RACCOLTE & PAESAGGI — il Blog di Marco Celati

Marco Celati

MARCO CELATI vive e lavora in Valdera. Ama scrivere e dipingere e si definisce così: “Non sono un poeta, ma solo uno che scrive poesie. Non sono nemmeno uno scrittore, ma solo uno che scrive”.

Il tango

di Marco Celati - lunedì 01 febbraio 2016 ore 12:56

Lui è un ballerino, un ballerino di tango. Ma un tanghero era diventato in età matura, frequentando scuole e affinando cultura, gusto e sensibilità. Crescendo.

Da giovane ballava di tutto, dal liscio al twist, allo shake. Gli piaceva ballare, s'incontravano le ragazze, anzi era l'unico modo per incontrare le ragazze. A quel tempo la sera si passava nei bar con gli amici e i compagni della notte. Ma i bar erano locali per soli uomini. Invece al Dancing Garden River Blù delle Fornacette, che era una Casa del Popolo adibita a balera, e negli altri locali danzanti c'erano le ragazze; al Don Carlos di Chiesina Uzzanese, alle Panteraie e al Kursaal di Montecatini le signore, le donne. In qualche locale anche le "donnine": lo dicevano, ma forse era una leggenda metropolitana. Le ragazze gli piacevano, ma anche sentire la musica e andargli dietro: gli dava un senso di armonia, una sensazione di euforia che lo liberava dai freni inibitori e dall'innata timidezza. Così non si vergognava di muoversi in pista a ritmo di danza, anzi provava soddisfazione.

Aveva imparato da solo, frequentando i locali con gli amici. I locali del dopoguerra avevano nomi "esotici": c'era il Paradise, che bisognava pronunciare Paradais, e un altro che andava per la maggiore, si chiamava L'eremo del corsaro. Addirittura. Molti erano circoli popolari, anzi popolarissimi. In sala una palla di vetro sberluccicante, appesa sotto il lampadario, girando proiettava lucine colorate. Vi suonavano complessini locali o c'erano antesignani dee-jay che mettevano i dischi di vinile sul giradischi, amplificato dalle casse stereo. In uno di questi locali, sotto il palco c'era un cartello appeso con su scritto "Vietato chiedere il ballo prima del sòno", la toilette, o meglio il "camerino" era indicato da una freccia che portava all'aperto e c'erano solo la campagna e il cielo stellato.
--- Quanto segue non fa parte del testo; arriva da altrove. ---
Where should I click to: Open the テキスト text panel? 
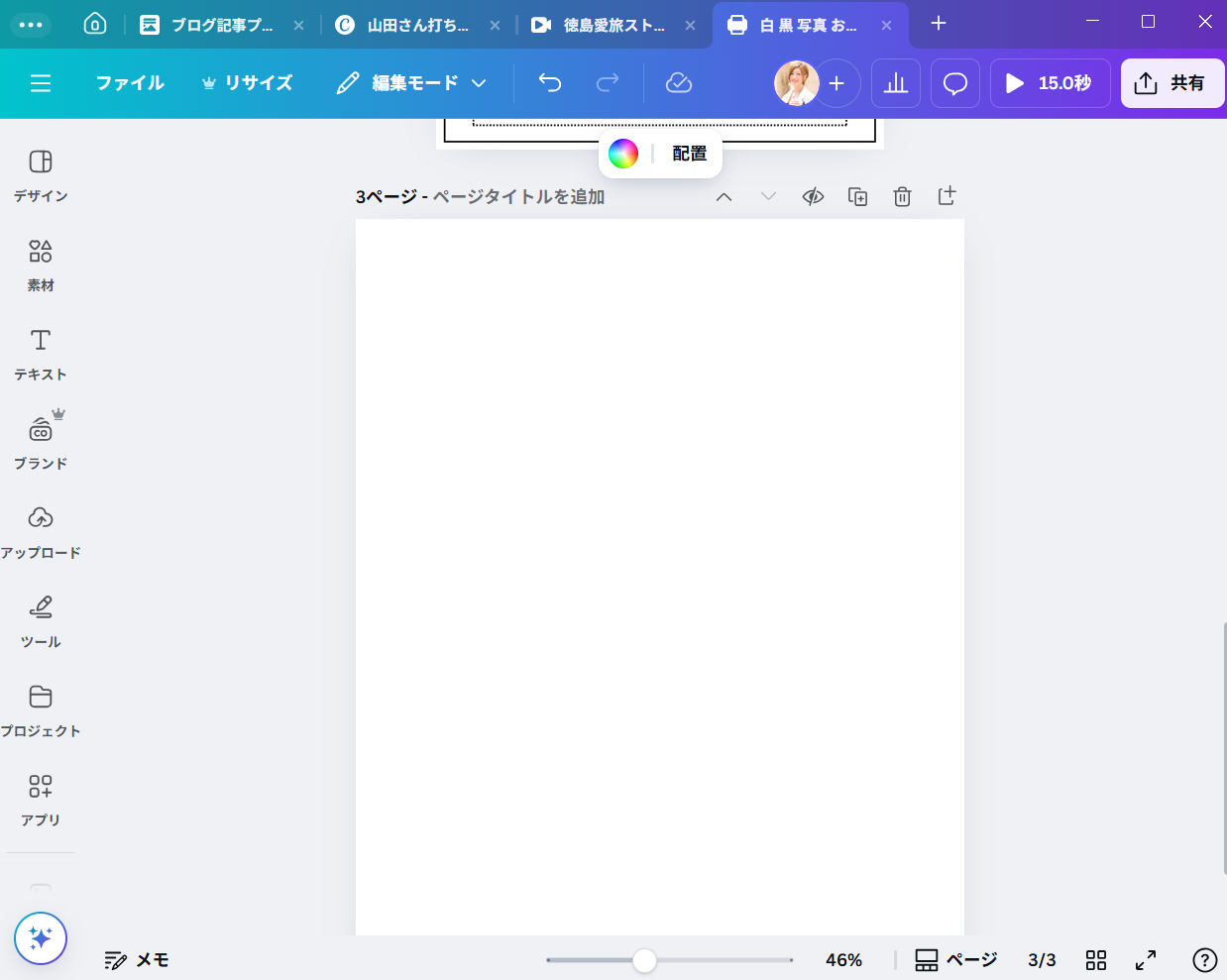(x=41, y=354)
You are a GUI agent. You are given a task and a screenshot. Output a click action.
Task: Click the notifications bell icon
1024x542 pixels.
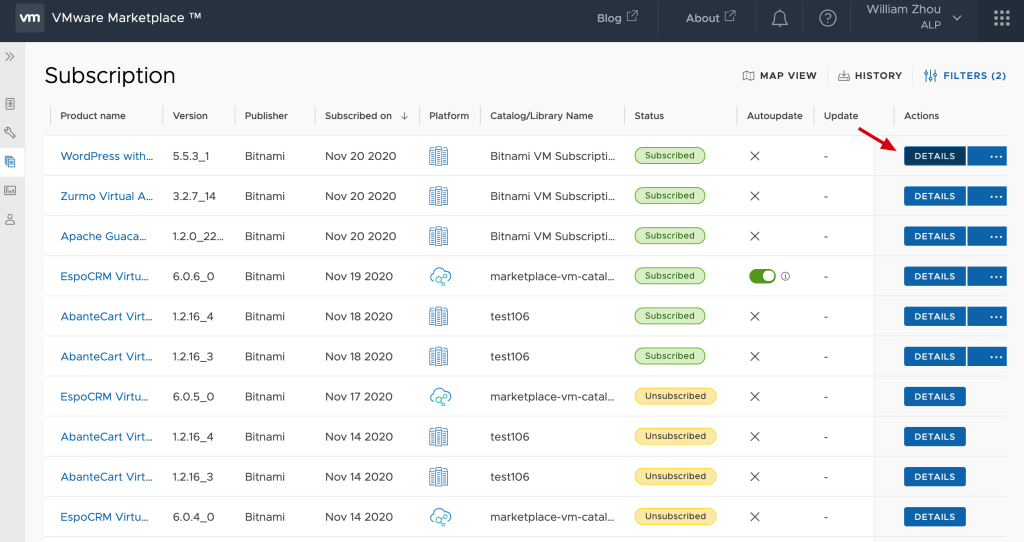coord(780,18)

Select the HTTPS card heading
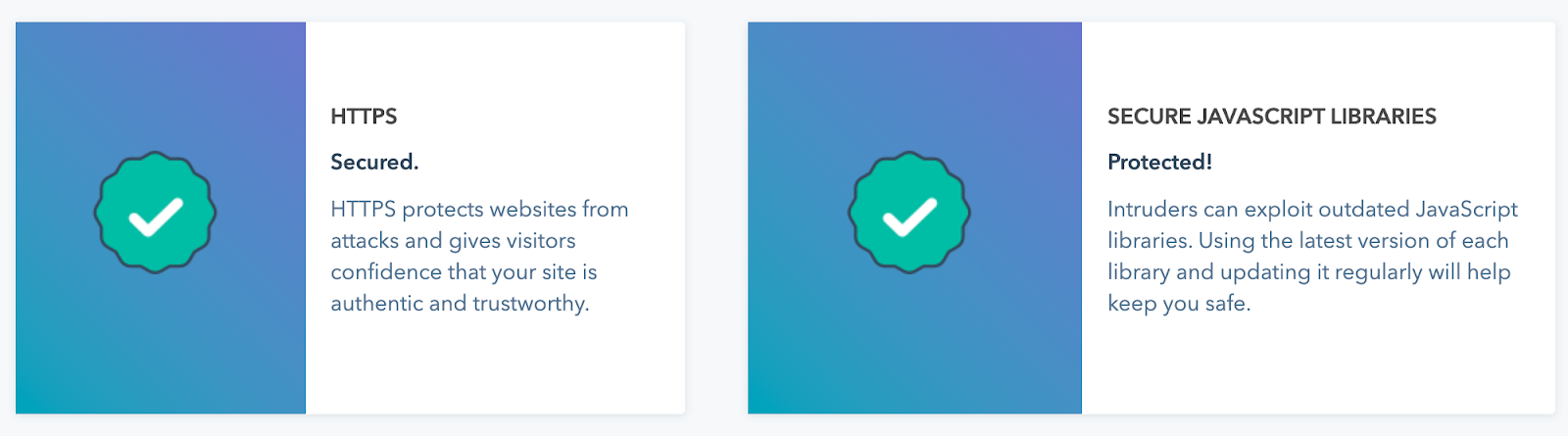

Ci si metteva il vestito buono. Le ragazze stavano da una parte, sedute ai tavolini o sulle poltroncine rosse e si andava a chiedere loro il ballo, affrontando e vincendo la paura di un rifiuto: balli? No, sono presa, era spesso la risposta. Quando non era più greve: no, mi sudano le cosce. Un amico, Giuseppe, non si sa perché detto la Beba, era orgoglioso e l'amor proprio non gli faceva accettare di buon grado un diniego. Allora faceva finta di niente, affiancava la ragazza che aveva preso in considerazione poi, di scatto, per farsi notare meno possibile, si girava e, puntandole l'indice, le chiedeva: balli? Il più delle volte la ragazza, presa alla sprovvista, rispondeva di no. E la Beba proseguiva imperterrito, facendo il disinvolto. Ma il movimento non sfuggiva agli amici che lo sfottevano: Beba cosa fai, gli spari? Risate.Tanto non mi garbava, rispondeva. "Quando la volpe non arriva all’uva, ovviamente è l’acino a essere acerbo".

Mentre si ballava il liscio, se la ragazza ci stava, si stringeva accorciando sempre più le distanze e si faceva conoscenza. Le frasi da dire per approfondire l'approccio ed entrare in confidenza erano queste: ciao, come ti chiami? Io sono... E si diceva il nome. Sei di qui? E a questo punto subentrava una variante. Se lei rispondeva , si doveva dire: strano, come ho fatto a non notarti prima! Se invece lei rispondeva no, la risposta era: ecco perché non ti avevo notata prima! A volte funzionava e la ragazza si sentiva lusingata, a volte no. A fine serata, nella notte che era già quasi mattino, c'era il resoconto con gli amici, ragazzacci di paese, che fondamentalmente si riassumeva nella stringente domanda: hai beccato? Quasi sempre la risposta era negativa, in compenso qualcuno ci prese moglie.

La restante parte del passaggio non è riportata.